By Bradley W. Barr, Ph.D., NOAA Office of National Marine Sanctuaries Maritime Heritage Program, Co-Principal Investigator and Chief Scientist
September 18, 2015
On this day, 144 years ago, the rescue fleet was beginning its journey back to Honolulu, having taken aboard the 1,219 survivors of who had successfully navigated the ice-choked and stormy waters along the Chukchi sea coast to safety. The rescue of all 1,219 officers, crew, and families aboard the abandoned ships was something of a vindication of the captains’ decision to attempt this perilous journey, but this was a most difficult decision to make.
Captains of any ship do not abandon their vessels except as a last resort, only when lives hang in the balance. And in 1871, these whaling captains were no exception.
The ice had their ships firmly in its grasp, slowly and relentlessly crushing the hulls and pushing the vessels toward the shore. As it was September, and the end of the whaling season in the western Arctic, they had taken as many whales as they were likely to (although there were reports of whales still being taken as the ice closed in on the fleet), and most had had moderately successful seasons with many casks of whale oil in their holds and a great deal of whalebone.
The long baleen of the Bowhead was also a valuable commodity, used for the manufacture of consumer items like umbrellas and corsets. Whaling ships during this “golden age of whaling” in the mid to late 19th Century routinely went to sea for up to three years, and some of the vessels in this 1871 fleet would have been heavily laden with the fruits of their labors over these years at sea...perhaps intending to head for home, to New Bedford or New London, after taking a few more whales at the end of this season to add to their bounty.
After the abandonment in 1871, it was estimated that the total economic loss to the whaling industry from this disaster was approximately $1,600,000, which translates – depending on how this is calculated – to between $28.8 million to $3.62 billion in 2014 dollars. This was a staggering loss to the industry, particularly to the whaling port of New Bedford where a significant number of these ships were home-ported. This event is widely attributed as being a contributory factor in the ultimate demise, around 1914, of the American whale fishery.
The captains knew full well they would be held accountable for this loss, but also knew they risked the lives of their officers, crews, and families onboard if they did not launch their whaleboats, one last time, and attempt the journey south to the rescue fleet.
Perhaps even more daunting, however, was the loss of their homes and possessions. These ships, for the long whaling voyages, were the places they lived and worked. They were, for some of the captains, the place where their families resided. In some cases, the ships where their children were born, raised, and grew into the next generation of whaling captains. To be forced to even consider abandoning their homes must have been a deeply troubling decision to contemplate.
Having visited many ports on these whaling voyages, and traded for many items of great economic and personal value along the way, these ships were laden with the personal mementos of the places they visited.

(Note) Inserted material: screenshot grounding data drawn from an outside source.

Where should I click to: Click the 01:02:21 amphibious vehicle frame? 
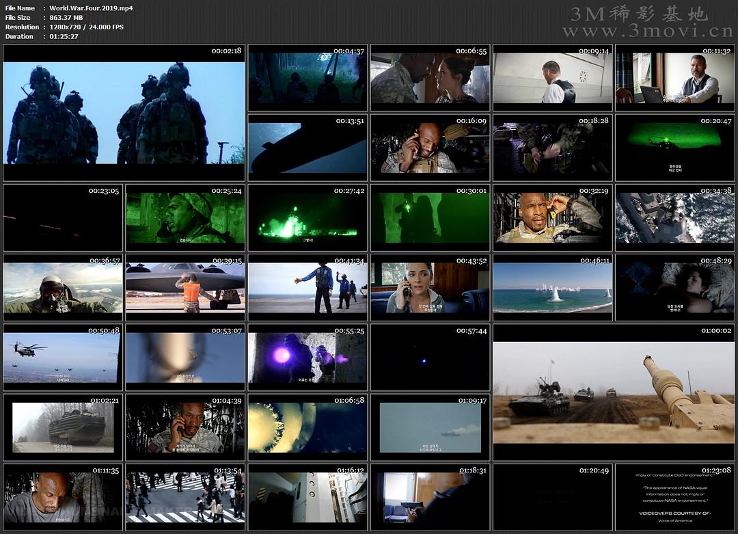(63, 427)
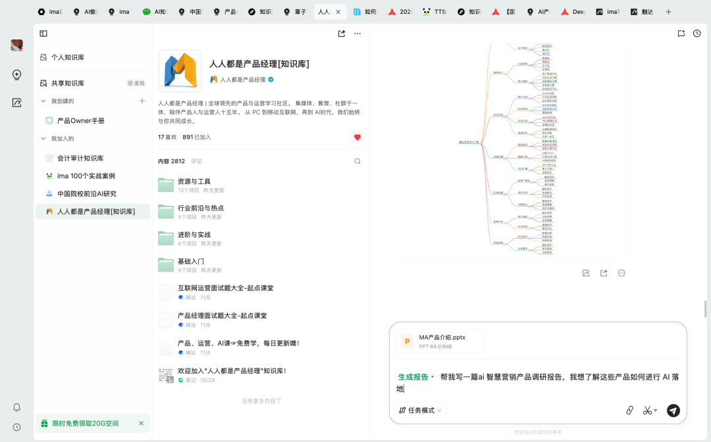Toggle the red heart like button
The width and height of the screenshot is (711, 442).
coord(357,137)
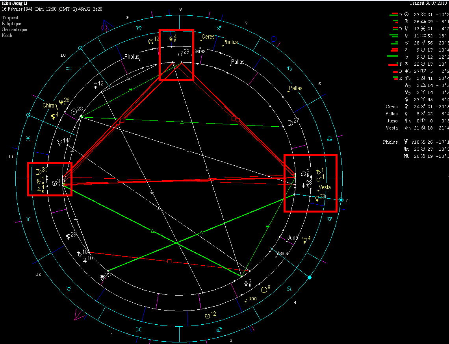
Task: Select the white Mars glyph marked 29
Action: (181, 54)
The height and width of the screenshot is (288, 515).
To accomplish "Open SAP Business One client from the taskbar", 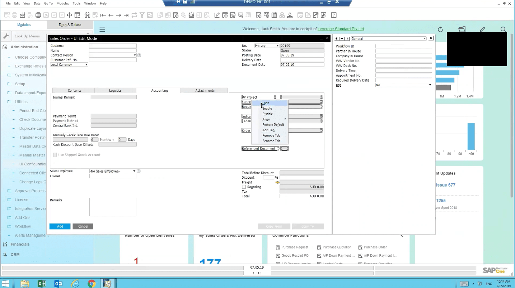I will [x=107, y=284].
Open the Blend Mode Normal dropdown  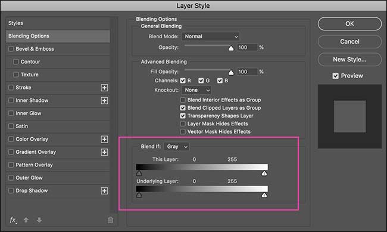pos(211,36)
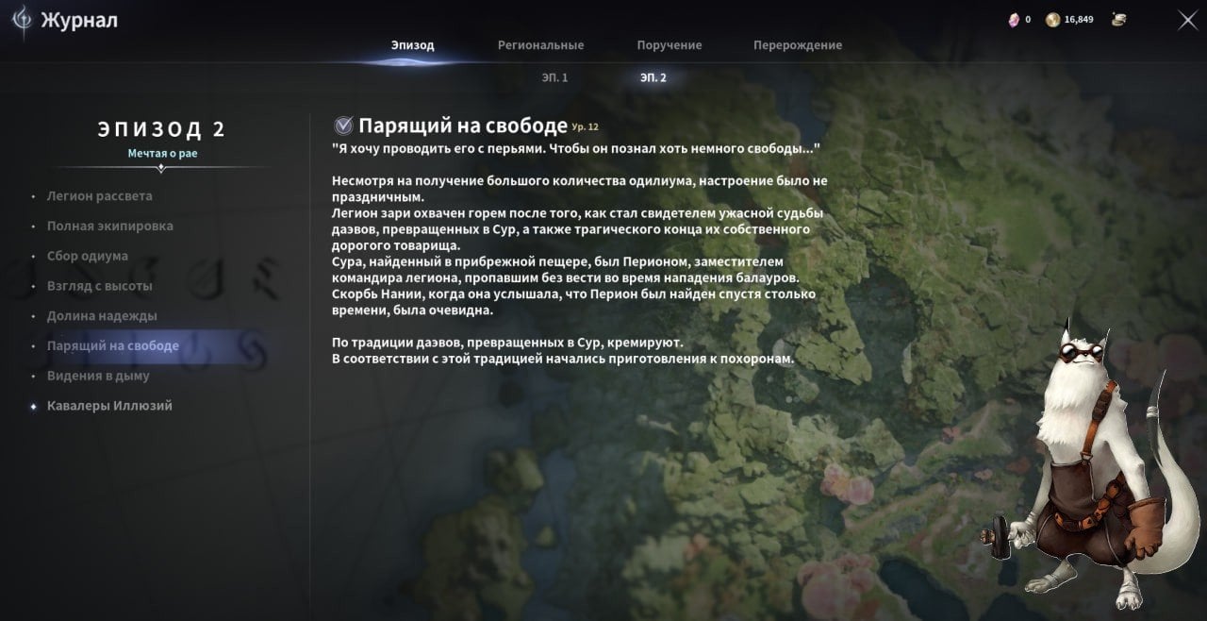Check the gold coin balance of 16,849
The height and width of the screenshot is (621, 1207).
pyautogui.click(x=1064, y=19)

The small whaleboats they would be relying on to carry them to safety would have already been loaded with the provisions necessary to sustain them until they could reach the rescue fleet (or for whatever might lie ahead), and so there would be little room for anything that was not essential for survival.
They abandoned their ships, most already sinking from the ravages of ice and storm, with only what they could carry, knowing what they were giving up, but holding on to the hope that rescue meant the possibility that there would be other voyages and other ships to call “home.”